▸ WHAT THIS TASK INVOLVES: Count the lines in the material below that contain the string "will" and report only that number.

▸ PROVIDED DATA:
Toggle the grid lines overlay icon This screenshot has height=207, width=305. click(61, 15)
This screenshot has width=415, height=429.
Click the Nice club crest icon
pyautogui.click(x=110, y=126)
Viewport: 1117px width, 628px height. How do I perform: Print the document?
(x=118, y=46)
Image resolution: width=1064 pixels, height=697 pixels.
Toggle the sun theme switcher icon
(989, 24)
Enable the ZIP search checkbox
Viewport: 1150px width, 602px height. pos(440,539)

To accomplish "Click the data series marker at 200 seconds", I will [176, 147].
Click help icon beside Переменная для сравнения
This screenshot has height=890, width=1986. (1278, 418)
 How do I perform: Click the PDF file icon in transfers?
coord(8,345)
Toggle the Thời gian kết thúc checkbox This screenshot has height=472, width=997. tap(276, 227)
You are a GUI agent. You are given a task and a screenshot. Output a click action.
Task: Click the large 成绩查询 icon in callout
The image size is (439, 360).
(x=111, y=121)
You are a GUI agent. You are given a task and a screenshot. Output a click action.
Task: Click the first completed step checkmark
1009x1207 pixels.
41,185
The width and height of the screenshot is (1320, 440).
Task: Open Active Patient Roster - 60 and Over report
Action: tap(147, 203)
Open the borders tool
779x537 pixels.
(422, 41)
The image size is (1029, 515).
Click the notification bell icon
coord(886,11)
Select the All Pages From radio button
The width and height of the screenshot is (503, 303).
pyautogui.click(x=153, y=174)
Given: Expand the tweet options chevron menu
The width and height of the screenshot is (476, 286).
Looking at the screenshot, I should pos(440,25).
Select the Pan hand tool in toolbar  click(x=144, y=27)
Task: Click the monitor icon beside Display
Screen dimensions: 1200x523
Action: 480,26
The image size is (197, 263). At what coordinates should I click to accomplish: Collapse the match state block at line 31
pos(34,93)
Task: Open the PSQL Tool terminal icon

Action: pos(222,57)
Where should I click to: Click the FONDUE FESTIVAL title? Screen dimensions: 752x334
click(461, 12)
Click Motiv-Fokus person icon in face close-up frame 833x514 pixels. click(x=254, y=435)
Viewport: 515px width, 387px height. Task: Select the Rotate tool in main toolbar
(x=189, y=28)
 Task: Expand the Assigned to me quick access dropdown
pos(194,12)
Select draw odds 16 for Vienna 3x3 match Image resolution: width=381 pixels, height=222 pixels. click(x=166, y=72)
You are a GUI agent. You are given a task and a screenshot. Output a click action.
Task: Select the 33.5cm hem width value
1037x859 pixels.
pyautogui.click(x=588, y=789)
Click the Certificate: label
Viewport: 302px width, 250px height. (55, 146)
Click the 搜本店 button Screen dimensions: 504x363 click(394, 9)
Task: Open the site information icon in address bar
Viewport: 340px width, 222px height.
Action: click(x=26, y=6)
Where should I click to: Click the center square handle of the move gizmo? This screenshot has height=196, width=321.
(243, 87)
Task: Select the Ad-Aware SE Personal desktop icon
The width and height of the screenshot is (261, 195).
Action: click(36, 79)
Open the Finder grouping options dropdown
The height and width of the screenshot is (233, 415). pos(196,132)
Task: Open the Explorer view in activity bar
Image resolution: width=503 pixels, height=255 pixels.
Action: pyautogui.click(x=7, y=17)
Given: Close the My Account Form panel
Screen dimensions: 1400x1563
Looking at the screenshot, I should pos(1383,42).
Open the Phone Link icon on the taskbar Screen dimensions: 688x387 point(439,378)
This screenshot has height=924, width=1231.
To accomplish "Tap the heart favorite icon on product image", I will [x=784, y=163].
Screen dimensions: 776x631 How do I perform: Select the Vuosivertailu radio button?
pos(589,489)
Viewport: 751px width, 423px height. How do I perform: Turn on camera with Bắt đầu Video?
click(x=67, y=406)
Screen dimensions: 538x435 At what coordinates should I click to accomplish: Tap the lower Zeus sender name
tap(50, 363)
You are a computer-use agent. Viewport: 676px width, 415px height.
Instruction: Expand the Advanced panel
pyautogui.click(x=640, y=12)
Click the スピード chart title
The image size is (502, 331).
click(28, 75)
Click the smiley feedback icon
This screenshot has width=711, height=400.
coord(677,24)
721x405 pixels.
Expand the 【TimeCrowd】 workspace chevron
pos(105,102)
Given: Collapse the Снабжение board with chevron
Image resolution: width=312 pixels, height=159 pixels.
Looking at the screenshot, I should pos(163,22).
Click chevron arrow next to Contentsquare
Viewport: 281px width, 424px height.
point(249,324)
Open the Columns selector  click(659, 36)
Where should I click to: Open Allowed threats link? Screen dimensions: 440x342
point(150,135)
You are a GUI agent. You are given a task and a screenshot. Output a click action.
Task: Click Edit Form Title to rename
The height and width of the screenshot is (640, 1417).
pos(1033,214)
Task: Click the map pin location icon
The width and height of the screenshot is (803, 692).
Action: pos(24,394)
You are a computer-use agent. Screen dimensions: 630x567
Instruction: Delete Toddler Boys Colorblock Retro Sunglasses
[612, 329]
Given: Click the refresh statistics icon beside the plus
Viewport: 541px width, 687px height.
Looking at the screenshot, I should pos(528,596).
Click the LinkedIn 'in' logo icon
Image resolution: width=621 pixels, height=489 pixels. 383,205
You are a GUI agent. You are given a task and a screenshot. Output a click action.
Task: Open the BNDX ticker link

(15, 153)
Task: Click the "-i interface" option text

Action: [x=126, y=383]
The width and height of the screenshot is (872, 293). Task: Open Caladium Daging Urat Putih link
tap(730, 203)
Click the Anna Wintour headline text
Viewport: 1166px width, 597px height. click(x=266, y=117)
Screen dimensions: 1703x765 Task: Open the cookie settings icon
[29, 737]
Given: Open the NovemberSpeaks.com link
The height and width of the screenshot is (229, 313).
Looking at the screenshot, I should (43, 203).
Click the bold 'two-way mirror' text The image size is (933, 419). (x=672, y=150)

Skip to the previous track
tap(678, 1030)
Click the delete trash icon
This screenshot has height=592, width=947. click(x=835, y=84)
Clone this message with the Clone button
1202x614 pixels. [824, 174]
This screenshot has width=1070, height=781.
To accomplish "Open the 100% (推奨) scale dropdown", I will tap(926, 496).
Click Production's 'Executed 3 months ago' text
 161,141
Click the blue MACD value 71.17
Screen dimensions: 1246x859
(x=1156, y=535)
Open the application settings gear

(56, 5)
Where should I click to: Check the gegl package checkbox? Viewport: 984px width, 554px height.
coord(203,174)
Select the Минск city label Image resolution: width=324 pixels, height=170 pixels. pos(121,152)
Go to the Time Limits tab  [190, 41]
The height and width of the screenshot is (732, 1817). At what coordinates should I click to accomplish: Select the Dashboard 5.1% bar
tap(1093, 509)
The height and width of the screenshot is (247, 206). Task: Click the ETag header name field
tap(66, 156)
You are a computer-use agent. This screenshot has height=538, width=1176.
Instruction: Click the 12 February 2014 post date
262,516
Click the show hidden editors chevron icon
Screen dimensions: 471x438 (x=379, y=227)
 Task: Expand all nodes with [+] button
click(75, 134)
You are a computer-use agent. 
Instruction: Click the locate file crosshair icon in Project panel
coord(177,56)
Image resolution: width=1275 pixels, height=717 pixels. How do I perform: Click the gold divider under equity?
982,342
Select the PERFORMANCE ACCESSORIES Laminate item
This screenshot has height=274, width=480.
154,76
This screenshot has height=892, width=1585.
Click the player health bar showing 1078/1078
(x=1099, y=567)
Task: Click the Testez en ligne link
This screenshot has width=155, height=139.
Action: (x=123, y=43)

▸ RESULT BELOW: 3